Emmanuel Roblès est né à Oran le 4 mai 1914 dans une famille d’origine espagnole. Orphelin de naissance, « enfant posthume » et malheureux de l’être (la figure de son père, mort du typhus sur un chantier marocain quelques semaines avant sa naissance, demeure présente dans nombre de ses œuvres). Il vécut donc son enfance entre mère et grand-mère dans le quartier espagnol d’Oran. Sa mère, qui s’est remariée en 1927 avec un ouvrier italien, fort mal accepté par Emmanuel (voir Saison violente, 1974), exerce le modeste emploi de femme de ménage puis de blanchisseuse.

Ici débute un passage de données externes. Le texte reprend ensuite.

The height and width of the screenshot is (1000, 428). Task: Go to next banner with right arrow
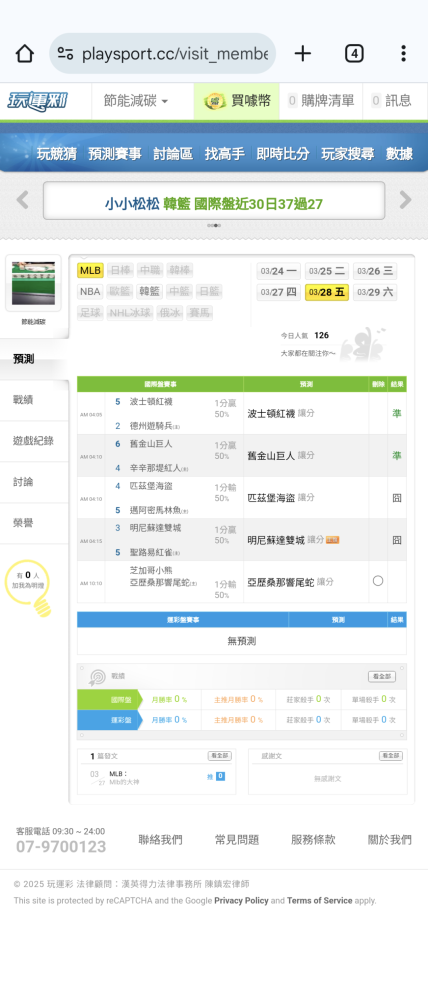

Le jeune Roblès fait de brillantes études à l’école élémentaire puis au collège Ardaillon, jusqu’au Brevet d’enseignement primaire supérieur. C’est là qu’il côtoie les différents milieux constituant la société coloniale : des petits arabes considérés comme des moins que rien face aux jeunes Européens prétentieux mais dont l’aisance en toute chose ne peut être qu’enviée, en passant par les minorités, celle des Juifs particulièrement ostracisés dans l’Oranie du début du siècle, et la sienne – ces Français (50 %) si mal dans leur peau d’être assis entre deux chaises, et qui resteront ainsi jusqu’à l’épisode final, si mal nommé, des rapatriements.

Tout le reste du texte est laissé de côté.